KAREL SROUBEK’S
LINKS TO ‘BREAKING BAD’ SCIENTIST AND THE FONTERRA 1080 BLACKMAILER
Just days after being found guilty of passport fraud, Karel Sroubek — better known as Jan Antolik at the time — was back in the Auckland District Court. The man now at the centre of a New Zealand deportation row was caught up in Operation Ark; a covert police investigation in 2011 which targeted the widespread manufacture and distribution of millions of Ecstasy analogues.
Those behind the designer drugs claimed they were “legal highs”.

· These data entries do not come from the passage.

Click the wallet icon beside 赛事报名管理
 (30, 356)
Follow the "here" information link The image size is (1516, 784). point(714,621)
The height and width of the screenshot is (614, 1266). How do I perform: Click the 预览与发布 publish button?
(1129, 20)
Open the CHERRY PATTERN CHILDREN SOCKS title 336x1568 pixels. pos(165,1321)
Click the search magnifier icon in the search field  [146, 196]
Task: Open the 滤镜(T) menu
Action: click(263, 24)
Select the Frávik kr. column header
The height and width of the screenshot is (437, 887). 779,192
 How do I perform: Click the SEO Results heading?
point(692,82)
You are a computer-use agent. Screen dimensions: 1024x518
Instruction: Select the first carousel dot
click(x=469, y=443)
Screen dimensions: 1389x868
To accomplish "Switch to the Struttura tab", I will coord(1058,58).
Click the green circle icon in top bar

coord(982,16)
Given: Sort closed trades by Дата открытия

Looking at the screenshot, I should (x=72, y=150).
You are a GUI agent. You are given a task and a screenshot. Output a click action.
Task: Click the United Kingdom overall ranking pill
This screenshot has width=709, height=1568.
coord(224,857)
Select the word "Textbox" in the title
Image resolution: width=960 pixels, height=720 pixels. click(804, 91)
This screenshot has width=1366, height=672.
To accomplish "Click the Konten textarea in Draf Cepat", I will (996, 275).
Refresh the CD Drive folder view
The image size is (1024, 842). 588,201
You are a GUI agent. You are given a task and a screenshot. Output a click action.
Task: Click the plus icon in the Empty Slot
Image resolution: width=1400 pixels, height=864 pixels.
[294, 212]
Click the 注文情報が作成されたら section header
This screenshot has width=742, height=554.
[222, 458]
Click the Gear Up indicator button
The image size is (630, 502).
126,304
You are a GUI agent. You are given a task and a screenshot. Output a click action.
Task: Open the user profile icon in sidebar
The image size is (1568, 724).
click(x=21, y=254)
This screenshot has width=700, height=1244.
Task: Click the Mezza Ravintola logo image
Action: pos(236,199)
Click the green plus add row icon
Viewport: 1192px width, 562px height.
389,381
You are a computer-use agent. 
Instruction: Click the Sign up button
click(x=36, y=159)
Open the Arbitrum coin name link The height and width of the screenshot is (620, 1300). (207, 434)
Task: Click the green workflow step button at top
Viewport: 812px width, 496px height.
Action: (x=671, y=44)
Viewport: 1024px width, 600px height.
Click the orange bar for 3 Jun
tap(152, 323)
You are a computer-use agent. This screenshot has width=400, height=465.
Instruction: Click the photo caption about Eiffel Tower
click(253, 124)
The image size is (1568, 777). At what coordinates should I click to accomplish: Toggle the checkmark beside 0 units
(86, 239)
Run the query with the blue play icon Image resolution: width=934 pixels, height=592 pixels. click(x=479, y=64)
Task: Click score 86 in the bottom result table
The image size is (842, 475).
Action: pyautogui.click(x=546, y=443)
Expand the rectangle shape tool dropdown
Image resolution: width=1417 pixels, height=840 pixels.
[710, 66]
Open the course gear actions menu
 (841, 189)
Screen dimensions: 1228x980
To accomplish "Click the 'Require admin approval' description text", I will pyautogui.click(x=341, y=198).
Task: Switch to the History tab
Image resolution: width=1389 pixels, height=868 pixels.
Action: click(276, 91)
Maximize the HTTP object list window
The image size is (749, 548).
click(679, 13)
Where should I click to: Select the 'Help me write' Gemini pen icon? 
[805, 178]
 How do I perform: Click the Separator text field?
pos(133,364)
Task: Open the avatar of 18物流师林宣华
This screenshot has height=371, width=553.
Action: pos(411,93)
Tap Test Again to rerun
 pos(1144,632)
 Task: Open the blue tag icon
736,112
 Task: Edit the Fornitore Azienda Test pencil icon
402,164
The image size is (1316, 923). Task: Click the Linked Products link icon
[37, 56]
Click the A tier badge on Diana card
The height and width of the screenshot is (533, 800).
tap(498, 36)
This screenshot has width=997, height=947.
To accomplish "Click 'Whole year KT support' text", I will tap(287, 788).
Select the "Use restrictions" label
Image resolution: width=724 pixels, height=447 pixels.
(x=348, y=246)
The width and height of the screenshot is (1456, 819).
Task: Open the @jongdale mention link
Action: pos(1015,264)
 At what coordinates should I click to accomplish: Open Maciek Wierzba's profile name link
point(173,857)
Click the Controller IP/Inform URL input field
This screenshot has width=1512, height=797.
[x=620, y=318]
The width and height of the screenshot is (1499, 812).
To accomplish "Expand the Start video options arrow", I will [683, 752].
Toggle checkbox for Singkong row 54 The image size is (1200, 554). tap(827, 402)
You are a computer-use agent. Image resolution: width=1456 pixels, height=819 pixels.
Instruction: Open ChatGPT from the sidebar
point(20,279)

A jury disagreed and the Supreme Court eventually upheld their decision that the chemical structure of the pills was “substantially similar” to banned drugs, and therefore illegal. Antolik, as he was known in 2011, was a New Zealand representative kickboxer and an aspiring businessman. He was a minor player in Operation Ark; charged with manufacturing a few hundred pills and evidence he ordered 10,000 more.
Antolik argued the pills were training supplements, but in 2014 he was convicted in a judge-alone trial of making a Class-C drug and sentenced to home detention. The conviction was seized on by Immigration, as Antolik had been discharged without conviction on the passport and immigration fraud — despite the jury’s guilty verdicts. But the Operation Ark conviction was overturned on a technicality by the Court of Appeal.
Instead, the Court of Appeal said the charge of manufacturing a ClassC drug should be replaced with possession of a Class-C drug for supply. A new trial was ordered but never went ahead, as he traded Ecstasy analogues for the real deal.
He was arrested in 2014 and charged with importing MDMA, a Class-B drug, then convicted at trial in 2016. He’s now serving a prison sentence of four years and nine months and was declined parole in September.
So the Crown decided against pursuing the Operation Ark prosecution, because even if he was convicted on the amended charge, Antolik would not spend any more time in prison.
While he was a minor player in Operation Ark, Antolik was linked to two of the more colourful characters.
The evidence showed Antolik was working with Dr Andy Lavrent and Jeremy Kerr in October and November 2011 — around the time of his passport trial.
Lavrent was a bio-chemist who, like the lead character in the Breaking
Bad television show, gave scientific advice to the Operation Ark ringleaders on the merits of various compounds.
Parcels of white powders — labelled as “corrosion inhibitor” and later as “taurine” — were sent from China to Lavrent’s lab.
Lavrent then supplied the powders to pill pressers, such as Jeremy Hamish Kerr, who fulfilled the orders for customers. Antolik was one of those customers, according to the Crown case.
Lavrent and Kerr talked about someone called “our friend” or “our friend Mr Y”, whom the Crown alleged was Jan Antolik.
Antolik never disputed Lavrent and Kerr were dealing in illegal drugs, just that he was ordering legal training supplements from them.
Nearly $900,000 cash was found in Lavrent’s Remuera house and he is currently serving a prison sentence of nine years and eight months.
Kerr, who was pressing the pills in his pest-control poison factory in east Auckland, eventually pleaded guilty to possession of a Class-C drug for supply and selling a Class-C drug.
He was sentenced to 15 months in prison, on top of the eight-and-a-half years he received for blackmailing Fonterra. Kerr was unmasked as the poison pen behind anonymous letters threatening to spike infant formula with 1080.
The threat triggered national security protocols, frightened parents, threatened New Zealand’s relationship with trading partner China and cost the country millions of dollars; nearly $5 million for the police investigation alone.
Detectives in Operation Concord spent months whittling down a list of 2600 suspects to just one.
When he was finally interviewed by police in 2015, Kerr was shown a photograph taken inside his factory in which a container labelled 1080 was visible.
Kerr: “God, where on Earth did you get that? Amazing . . . well there you go, there’s the sample . . . ” The photo had been taken during the Operation Ark raids, four years earlier.